Portman met with NKoreans to try to secure release
WASHINGTON — Sen. Rob Portman met secretly last December with North Korean’s delegation to the United Nations in an effort to gain the release of or at least get information about Otto Warmbier.
Warmbier, a Cincinnatiarea man was detained for nearly a year-and-a-half after being sentenced to 15 years of hard labor for stealing a poster, was released by North Korea last week in a vegetative state. He died Monday.
Portman, an Ohio Republican, will be attending the Wyoming, Ohio, resident’s memorial service Thursday morning, as will Rep. Brad Wenstrup, R–Cincinnati.
Wyoming officials say the celebration of life for Warmbier will be in the Wyoming High School auditorium. The service is open to the public, but not the media.

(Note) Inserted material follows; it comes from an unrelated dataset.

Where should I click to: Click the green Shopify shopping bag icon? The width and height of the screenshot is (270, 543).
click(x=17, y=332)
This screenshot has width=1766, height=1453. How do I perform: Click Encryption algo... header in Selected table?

In a coffee meeting with constituents Wednesday, Portman spoke emotionally about Warmbier, mentioning that he secretly visited with the North Korean representatives in December that had been closely coordinated with the U.S. State Department. Portman brought photos of Warmbier to the meeting in New York, and urged the North Korean government to allow the Swedish ambassador to North Korea — the main U.S. contact with that government — to meet with Warmbier. The Swedish ambassador had met with Warmbier shortly before his March 2016 trial, but had not been permitted to see him after Warmbier was convicted during a one–hour proceeding in Pyongyang.
Warmbier, 22, was a student at the University of Virginia visiting North Korea as a tourist when he was arrested. The North Korean government explained his condition by saying he had developed botulism and then was given a sleeping pill — an account of which U.S. officials are deeply skeptical.
Warmbier’s family objected to an autopsy, so the Hamilton County coroner’s office only conducted an external examination of his body. They are still trying to determine a cause of death. Medical records have been reviewed and his condition was discussed extensively by treating physicians at the University of Cincinnati Medical Center, where he was hospitalized after his June 13 return.
Wambier’s parents cited “awful, torturous mistreatment” by North Korea. Doctors last week said he suffered a “severe neurological injury” of unknown cause.
Portman said in the months after that New York meeting, he continued to reach out. His efforts, he said, were futile.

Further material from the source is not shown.